Health and wellness, conspiracy, and far-right ideas dovetail around paranoia of contamination with the “unnatural”. In the first instance, that might be unnaturalness associated with the body; in different iterations, the unnatural contaminant to be removed may be immigration impinging on racial purity, or left-wing ideas eroding traditional gender values. These ideas are transferable and interlinked.
Conspiracy Nation is an interesting product of good journalism. Bogle and Wilson break down the irrational ideologies embedded in the constituent elements of Australia’s contemporary far right. The book’s main argument is important: that far-right views, which may seem detached entirely from reality, are often sanitised or bolstered by mainstream politics and media. But because Bogle and Wilson limit their study to describing the conspiracist far right today, they cannot provide answers to the most important questions those disturbed by the far right have: where do these politics come from, and how can they be fought? Instead they offer by way of conclusion the valid but pessimistic observation: “After years of reporting, it’s clear to us the narrative frames and the flow of these beliefs aren’t new and aren’t going anywhere, even as we can be disturbed by the pain that they can cause and condemn those who make money off them” (p.194).

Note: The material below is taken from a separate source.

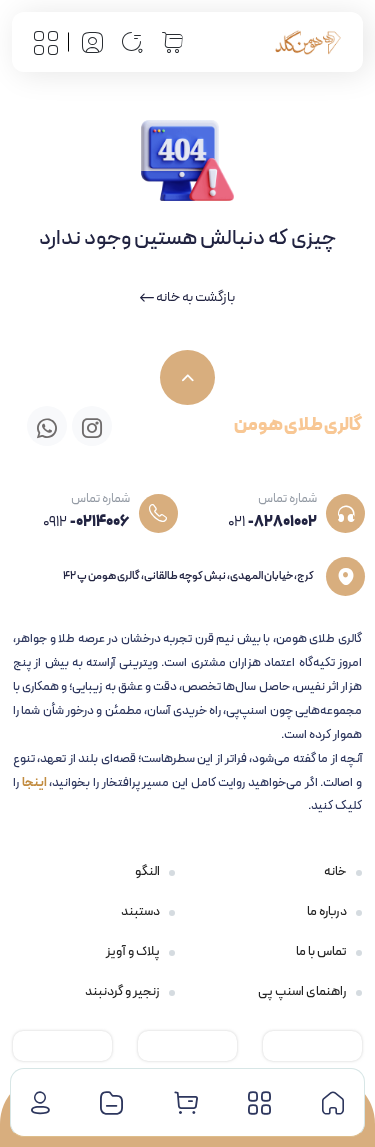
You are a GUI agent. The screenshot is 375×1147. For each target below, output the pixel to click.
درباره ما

Far-right politics are rooted in the inequality of capitalism, often presenting a radical version of the system’s oppressive norms. These radical politics have gained currency internationally as the system has become increasingly unstable, with the state and ruling class in major centres of world capitalism grappling with sluggish economies, rising imperial tensions and social instability. But the instability and polarisation that can create space for the far right to grow also lays the basis for a renewed interest in socialist ideas and left-wing mass struggles – of which there have been many in 2025, from revolutions in Nepal to mass general strikes in Italy. This is our hope for defeating the far right: socialist, working-class struggle against capitalism, the system which breeds fascism and its attendant horrors.
When read with a Marxist framework to fill in the gaps, Bogle and Wilson’s account of how the Australian far right thinks and acts is useful for left-wing people who want to fight these dangerous politics.
Priya De is a long-term socialist activist based in Brisbane.